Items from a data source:
########

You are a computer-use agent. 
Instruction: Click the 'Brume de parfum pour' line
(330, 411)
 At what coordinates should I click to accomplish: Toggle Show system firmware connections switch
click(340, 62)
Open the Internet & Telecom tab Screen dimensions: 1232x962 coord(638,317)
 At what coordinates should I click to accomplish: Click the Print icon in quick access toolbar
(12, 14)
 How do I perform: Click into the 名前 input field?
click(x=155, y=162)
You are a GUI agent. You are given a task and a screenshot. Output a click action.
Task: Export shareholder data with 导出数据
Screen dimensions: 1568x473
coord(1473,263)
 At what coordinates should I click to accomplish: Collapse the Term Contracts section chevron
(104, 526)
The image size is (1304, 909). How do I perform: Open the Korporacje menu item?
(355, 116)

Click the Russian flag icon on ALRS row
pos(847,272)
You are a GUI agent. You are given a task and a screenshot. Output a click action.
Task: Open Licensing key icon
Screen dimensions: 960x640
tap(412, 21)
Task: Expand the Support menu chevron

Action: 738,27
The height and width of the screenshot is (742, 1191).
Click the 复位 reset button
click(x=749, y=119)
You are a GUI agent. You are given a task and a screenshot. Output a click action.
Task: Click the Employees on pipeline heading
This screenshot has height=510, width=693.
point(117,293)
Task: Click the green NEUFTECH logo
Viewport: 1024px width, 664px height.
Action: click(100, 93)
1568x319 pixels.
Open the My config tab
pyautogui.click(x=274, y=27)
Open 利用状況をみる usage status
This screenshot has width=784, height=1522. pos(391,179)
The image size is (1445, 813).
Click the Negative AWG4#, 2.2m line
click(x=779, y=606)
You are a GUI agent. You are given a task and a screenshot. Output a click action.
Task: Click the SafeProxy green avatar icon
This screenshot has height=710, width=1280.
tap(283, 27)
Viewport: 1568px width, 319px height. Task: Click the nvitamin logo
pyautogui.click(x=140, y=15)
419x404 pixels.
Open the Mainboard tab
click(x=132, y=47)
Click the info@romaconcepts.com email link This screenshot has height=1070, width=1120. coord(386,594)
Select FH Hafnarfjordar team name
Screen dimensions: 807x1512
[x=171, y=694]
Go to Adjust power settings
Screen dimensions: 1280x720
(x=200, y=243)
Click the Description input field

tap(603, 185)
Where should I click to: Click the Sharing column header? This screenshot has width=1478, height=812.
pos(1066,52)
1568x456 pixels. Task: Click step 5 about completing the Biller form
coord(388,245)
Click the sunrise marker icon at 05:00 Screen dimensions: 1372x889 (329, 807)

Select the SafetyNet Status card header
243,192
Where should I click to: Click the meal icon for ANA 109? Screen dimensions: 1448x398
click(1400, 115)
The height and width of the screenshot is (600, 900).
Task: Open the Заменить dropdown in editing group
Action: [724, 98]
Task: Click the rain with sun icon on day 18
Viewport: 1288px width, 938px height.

########

* _Problem statement_
From the entries above, copy out every line where the string "with" appears.

* _Task output_
Task: Export shareholder data with 导出数据
Task: Click the rain with sun icon on day 18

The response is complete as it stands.